Data in this exercise: Begin
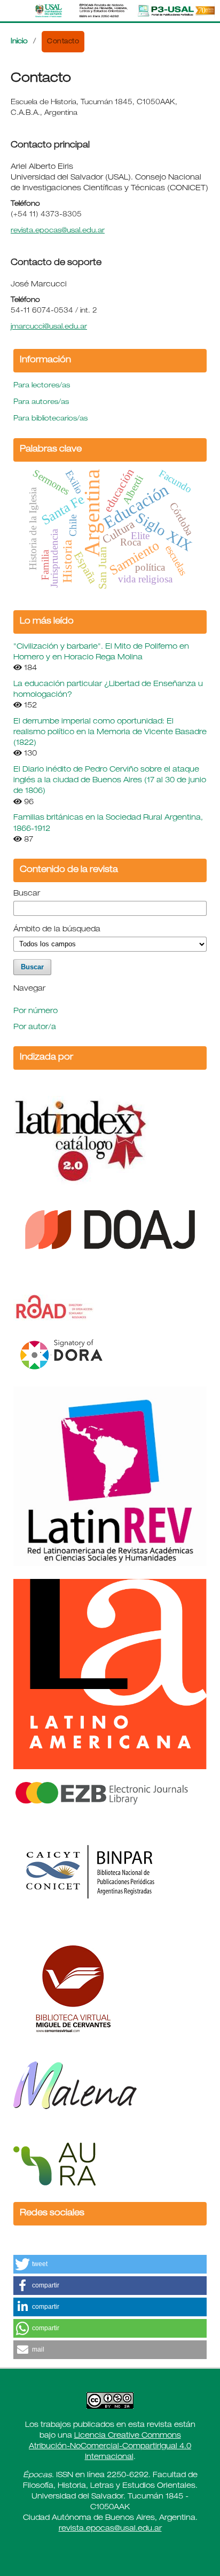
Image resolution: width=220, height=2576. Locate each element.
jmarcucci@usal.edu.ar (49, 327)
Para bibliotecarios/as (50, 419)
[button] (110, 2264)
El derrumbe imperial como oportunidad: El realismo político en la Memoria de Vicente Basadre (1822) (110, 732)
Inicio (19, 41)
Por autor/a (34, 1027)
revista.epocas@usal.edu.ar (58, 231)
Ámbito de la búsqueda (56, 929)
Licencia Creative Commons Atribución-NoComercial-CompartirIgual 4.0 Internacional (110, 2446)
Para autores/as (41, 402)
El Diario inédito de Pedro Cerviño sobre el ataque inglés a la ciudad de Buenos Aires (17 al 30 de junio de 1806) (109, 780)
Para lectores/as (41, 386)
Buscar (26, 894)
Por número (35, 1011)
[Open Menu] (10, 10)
Data in this exercise: End
• Assigned task: The answer must be every line from the records above that contains "usal".

• Task result:
jmarcucci@usal.edu.ar (49, 327)
revista.epocas@usal.edu.ar (58, 231)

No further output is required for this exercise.